→ INSTRUCTIONS TO FOLLOW
Of all the lines below, return only those starting with the line holding "Mi dulce tentación (184, 2555)" and going on through the line holding "mary casanova (127, 1933)", exactly as written.

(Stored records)
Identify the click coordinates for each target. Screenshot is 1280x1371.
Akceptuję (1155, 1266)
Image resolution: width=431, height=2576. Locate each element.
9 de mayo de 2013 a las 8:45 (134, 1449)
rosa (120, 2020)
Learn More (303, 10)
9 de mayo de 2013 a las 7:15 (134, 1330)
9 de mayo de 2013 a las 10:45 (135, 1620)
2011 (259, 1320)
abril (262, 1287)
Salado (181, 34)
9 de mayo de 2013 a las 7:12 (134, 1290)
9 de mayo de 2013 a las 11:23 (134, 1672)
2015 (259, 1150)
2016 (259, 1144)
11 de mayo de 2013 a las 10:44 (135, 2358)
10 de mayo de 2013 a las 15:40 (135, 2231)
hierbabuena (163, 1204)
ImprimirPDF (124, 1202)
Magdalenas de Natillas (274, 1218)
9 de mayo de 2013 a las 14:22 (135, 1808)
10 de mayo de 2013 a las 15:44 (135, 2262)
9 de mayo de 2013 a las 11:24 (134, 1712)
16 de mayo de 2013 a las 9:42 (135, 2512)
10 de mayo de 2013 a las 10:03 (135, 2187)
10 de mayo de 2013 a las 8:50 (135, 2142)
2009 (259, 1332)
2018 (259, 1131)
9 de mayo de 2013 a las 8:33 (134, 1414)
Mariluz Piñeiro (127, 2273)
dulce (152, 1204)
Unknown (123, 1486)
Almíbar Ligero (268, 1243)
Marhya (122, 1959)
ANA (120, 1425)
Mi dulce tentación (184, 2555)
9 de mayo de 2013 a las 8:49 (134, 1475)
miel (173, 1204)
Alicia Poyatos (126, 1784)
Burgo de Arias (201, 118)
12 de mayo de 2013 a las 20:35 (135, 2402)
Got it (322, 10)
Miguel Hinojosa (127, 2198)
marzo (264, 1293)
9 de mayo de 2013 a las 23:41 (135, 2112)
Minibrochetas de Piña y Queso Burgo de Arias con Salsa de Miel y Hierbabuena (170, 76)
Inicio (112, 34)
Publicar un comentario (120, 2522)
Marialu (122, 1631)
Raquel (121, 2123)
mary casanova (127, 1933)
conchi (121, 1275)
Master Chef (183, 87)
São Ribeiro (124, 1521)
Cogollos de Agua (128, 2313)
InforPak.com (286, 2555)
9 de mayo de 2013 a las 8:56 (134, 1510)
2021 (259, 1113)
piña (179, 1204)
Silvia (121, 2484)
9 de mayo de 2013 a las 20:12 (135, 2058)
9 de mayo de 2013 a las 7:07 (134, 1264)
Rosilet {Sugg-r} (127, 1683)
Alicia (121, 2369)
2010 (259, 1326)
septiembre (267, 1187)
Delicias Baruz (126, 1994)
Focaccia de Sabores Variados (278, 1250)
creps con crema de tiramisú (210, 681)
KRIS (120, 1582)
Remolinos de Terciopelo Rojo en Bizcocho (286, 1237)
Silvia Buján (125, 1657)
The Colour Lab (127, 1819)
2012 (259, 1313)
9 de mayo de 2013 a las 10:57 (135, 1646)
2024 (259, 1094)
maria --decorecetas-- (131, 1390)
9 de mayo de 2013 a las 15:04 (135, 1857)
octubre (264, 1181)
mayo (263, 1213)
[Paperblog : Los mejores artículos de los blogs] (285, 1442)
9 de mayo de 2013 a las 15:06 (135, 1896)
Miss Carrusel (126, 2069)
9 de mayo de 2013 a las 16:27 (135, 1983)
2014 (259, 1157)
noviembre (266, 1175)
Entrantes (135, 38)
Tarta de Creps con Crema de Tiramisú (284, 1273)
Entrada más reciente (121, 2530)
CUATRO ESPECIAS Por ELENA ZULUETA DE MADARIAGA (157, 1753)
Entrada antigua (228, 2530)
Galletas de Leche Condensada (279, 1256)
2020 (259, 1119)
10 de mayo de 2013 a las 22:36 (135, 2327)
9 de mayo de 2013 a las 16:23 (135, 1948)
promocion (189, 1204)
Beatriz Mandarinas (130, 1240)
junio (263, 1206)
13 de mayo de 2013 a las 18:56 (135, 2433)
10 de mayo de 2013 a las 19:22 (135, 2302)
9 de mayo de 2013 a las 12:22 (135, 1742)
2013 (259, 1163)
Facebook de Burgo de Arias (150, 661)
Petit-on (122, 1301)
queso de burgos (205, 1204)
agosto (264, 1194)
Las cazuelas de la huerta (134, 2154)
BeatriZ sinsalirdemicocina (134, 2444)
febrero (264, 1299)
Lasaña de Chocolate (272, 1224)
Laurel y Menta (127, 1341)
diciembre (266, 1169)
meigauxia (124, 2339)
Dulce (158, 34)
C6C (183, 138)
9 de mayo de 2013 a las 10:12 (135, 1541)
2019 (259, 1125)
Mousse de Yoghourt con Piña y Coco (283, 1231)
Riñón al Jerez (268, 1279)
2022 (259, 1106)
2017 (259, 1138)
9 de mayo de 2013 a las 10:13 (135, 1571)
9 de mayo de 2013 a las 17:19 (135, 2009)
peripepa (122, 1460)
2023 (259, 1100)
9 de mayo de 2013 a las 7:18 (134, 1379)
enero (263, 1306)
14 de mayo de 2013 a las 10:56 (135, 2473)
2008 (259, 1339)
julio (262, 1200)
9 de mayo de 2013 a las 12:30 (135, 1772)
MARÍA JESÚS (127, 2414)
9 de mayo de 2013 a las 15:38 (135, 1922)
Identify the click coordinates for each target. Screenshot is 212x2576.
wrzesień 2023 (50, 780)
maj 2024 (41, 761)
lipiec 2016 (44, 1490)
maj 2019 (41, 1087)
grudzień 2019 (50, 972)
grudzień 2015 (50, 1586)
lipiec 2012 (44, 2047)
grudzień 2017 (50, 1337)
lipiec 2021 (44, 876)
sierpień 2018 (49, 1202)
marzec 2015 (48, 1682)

→ WRITTEN ANSWER
Mi dulce tentación (184, 2555)
9 de mayo de 2013 a las 8:49 (134, 1475)
miel (173, 1204)
Alicia Poyatos (126, 1784)
Burgo de Arias (201, 118)
12 de mayo de 2013 a las 20:35 (135, 2402)
Got it (322, 10)
Miguel Hinojosa (127, 2198)
marzo (264, 1293)
9 de mayo de 2013 a las 23:41 (135, 2112)
Minibrochetas de Piña y Queso Burgo de Arias con Salsa de Miel y Hierbabuena (170, 76)
Inicio (112, 34)
Publicar un comentario (120, 2522)
Marialu (122, 1631)
Raquel (121, 2123)
mary casanova (127, 1933)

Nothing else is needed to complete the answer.